### AIM
Count the lines of the rows below that contain the string "height", and reply with the number alone.

## BEGIN

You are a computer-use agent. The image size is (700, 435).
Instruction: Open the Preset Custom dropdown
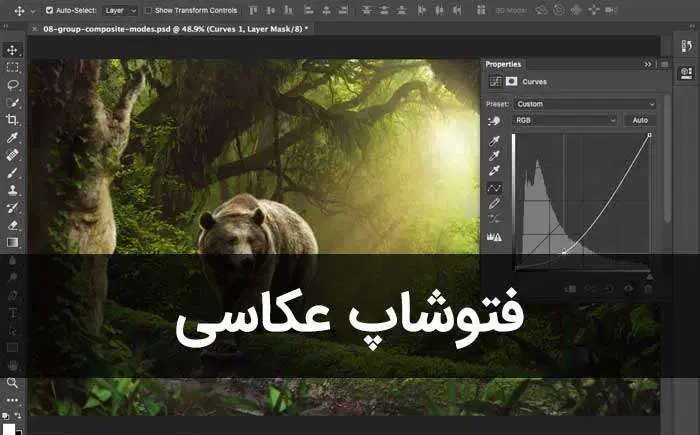point(585,104)
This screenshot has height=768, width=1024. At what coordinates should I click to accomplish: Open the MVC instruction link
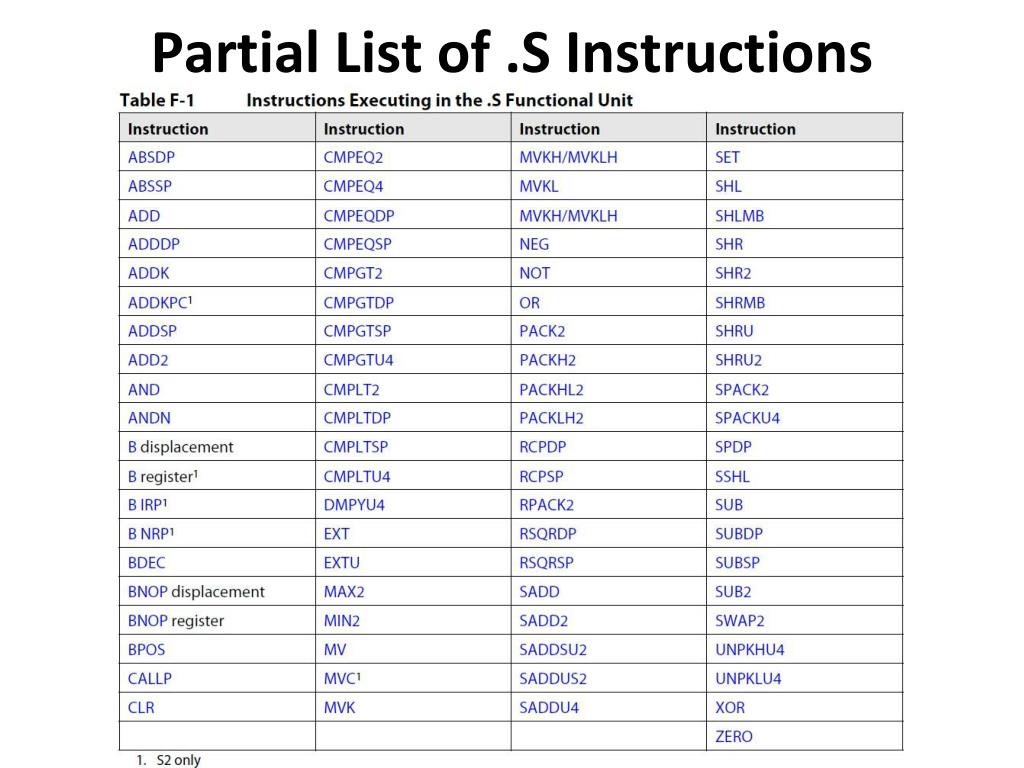tap(342, 679)
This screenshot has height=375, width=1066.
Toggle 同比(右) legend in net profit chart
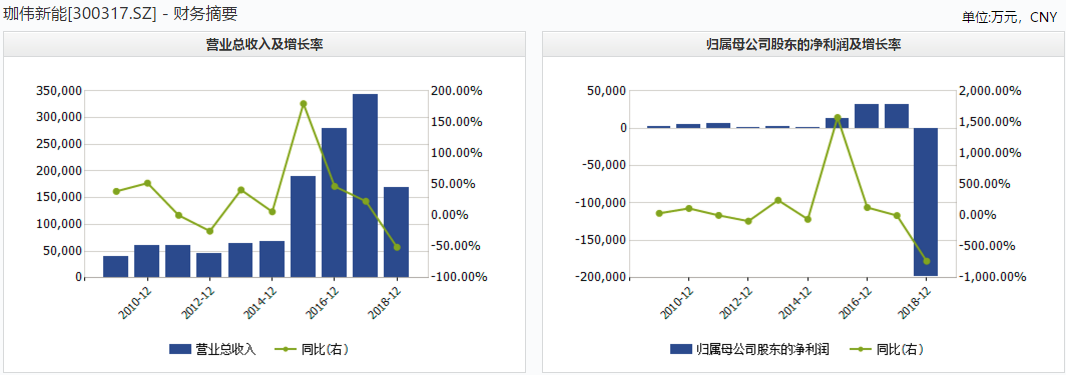887,349
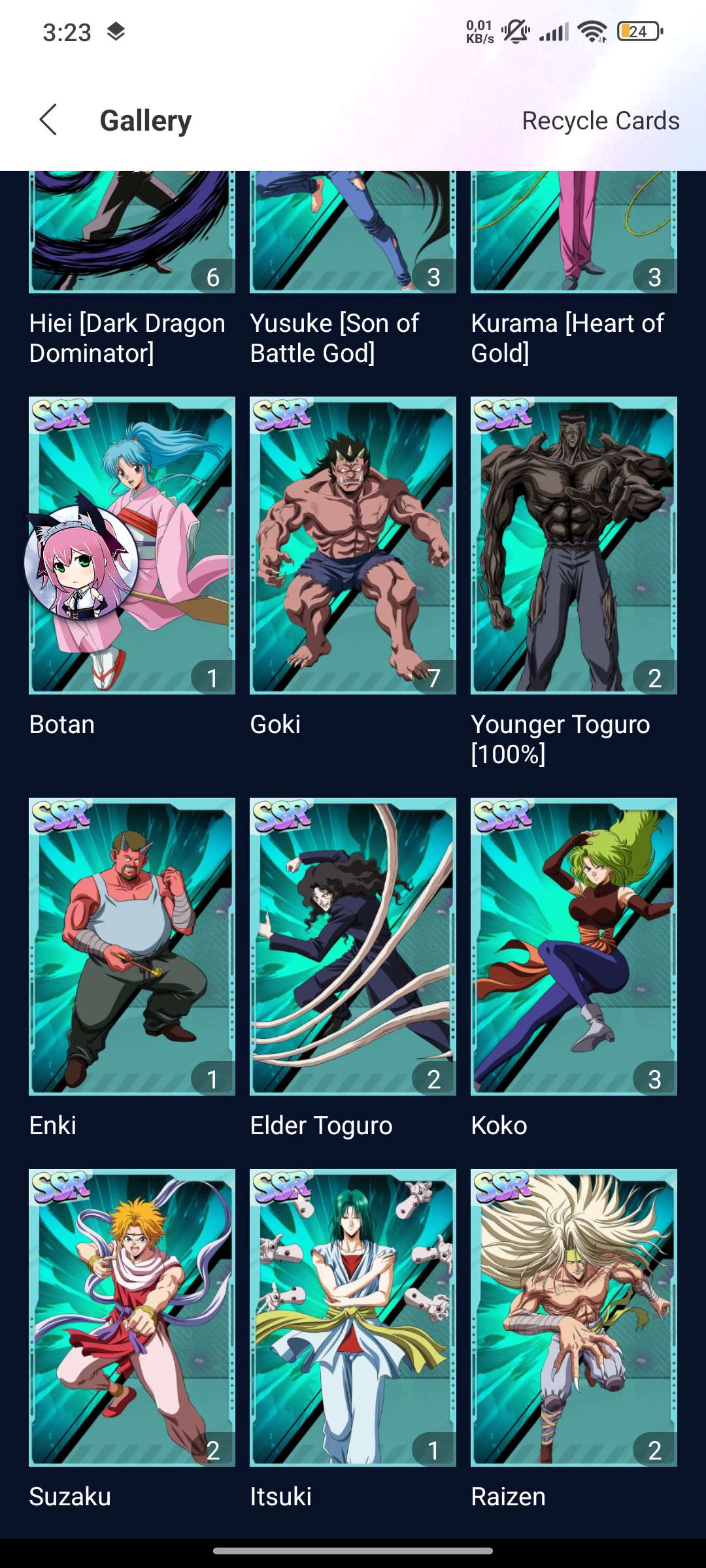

## END

### FINISHED EXERCISE
2